(DATA RECORDS)

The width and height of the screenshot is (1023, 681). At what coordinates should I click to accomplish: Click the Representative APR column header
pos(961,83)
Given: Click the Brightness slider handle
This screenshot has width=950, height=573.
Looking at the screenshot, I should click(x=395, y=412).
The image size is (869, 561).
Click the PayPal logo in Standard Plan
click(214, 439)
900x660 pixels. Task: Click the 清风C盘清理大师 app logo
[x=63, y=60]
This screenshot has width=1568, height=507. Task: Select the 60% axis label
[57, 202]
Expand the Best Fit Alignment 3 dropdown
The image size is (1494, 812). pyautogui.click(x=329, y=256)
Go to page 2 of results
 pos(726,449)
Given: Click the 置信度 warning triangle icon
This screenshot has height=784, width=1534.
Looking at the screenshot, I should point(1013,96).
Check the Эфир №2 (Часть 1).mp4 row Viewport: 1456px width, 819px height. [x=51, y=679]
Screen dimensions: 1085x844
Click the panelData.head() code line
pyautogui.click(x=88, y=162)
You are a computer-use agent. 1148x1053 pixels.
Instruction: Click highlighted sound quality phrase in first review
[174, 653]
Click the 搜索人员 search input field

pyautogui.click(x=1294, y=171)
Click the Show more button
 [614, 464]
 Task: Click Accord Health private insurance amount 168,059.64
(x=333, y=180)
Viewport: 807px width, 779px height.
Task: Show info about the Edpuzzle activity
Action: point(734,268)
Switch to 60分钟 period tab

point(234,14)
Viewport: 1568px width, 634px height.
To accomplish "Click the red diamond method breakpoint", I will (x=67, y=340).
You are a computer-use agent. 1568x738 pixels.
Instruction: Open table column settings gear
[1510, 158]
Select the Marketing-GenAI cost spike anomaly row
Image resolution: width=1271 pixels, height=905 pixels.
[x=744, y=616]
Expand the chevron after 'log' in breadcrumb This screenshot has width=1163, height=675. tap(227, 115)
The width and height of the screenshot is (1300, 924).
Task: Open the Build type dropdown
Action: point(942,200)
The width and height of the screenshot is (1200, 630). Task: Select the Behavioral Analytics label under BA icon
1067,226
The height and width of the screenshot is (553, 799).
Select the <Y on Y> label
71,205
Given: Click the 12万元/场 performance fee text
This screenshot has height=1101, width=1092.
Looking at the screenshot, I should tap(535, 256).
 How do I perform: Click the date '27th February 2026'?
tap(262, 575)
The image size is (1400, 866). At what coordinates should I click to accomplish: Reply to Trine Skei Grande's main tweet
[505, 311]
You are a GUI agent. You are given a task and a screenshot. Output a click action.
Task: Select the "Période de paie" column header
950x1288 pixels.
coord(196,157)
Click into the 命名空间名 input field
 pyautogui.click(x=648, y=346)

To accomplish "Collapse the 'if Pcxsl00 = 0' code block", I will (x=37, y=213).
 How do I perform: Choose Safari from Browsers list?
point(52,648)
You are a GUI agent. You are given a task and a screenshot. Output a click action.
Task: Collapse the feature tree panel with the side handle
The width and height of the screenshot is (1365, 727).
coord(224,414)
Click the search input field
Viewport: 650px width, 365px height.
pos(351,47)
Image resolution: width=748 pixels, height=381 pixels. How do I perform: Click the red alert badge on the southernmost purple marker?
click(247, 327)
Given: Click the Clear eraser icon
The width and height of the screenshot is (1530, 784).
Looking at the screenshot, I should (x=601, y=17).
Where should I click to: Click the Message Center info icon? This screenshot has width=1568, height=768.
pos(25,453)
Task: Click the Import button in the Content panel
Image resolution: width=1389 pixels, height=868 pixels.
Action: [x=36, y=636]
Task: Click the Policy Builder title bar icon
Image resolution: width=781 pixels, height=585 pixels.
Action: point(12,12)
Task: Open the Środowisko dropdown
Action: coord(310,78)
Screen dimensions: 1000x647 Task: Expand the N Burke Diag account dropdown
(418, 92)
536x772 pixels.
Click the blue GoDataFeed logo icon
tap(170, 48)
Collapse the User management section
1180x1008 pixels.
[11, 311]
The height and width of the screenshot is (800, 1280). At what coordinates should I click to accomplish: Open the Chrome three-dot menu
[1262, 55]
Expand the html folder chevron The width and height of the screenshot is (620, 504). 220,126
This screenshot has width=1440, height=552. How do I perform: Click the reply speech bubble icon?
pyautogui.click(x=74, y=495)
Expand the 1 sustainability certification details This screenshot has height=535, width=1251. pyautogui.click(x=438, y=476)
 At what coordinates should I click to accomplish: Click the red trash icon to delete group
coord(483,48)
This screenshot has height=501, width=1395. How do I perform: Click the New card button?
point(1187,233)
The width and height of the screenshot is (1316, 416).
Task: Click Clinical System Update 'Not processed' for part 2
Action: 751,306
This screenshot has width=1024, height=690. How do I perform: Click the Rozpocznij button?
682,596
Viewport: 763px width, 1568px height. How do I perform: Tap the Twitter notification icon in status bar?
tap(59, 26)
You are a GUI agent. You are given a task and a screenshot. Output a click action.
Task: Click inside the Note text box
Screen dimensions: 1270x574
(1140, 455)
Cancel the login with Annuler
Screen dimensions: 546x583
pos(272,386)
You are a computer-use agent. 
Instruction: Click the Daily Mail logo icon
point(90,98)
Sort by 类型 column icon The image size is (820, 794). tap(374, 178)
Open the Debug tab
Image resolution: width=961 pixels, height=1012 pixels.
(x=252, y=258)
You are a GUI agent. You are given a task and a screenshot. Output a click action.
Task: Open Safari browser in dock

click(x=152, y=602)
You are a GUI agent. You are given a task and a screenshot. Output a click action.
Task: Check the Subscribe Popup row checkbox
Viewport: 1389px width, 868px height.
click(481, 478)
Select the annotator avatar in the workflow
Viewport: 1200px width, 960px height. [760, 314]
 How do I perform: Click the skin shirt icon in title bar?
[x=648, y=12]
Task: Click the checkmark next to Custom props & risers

(End DATA RECORDS)

### YOUR OBJECTIVE:
Exactly the lines from the one containing "How do I perform: Click the skin" through the final line above, and only those, should be given again.

### ANSWER:
 How do I perform: Click the skin shirt icon in title bar?
[x=648, y=12]
Task: Click the checkmark next to Custom props & risers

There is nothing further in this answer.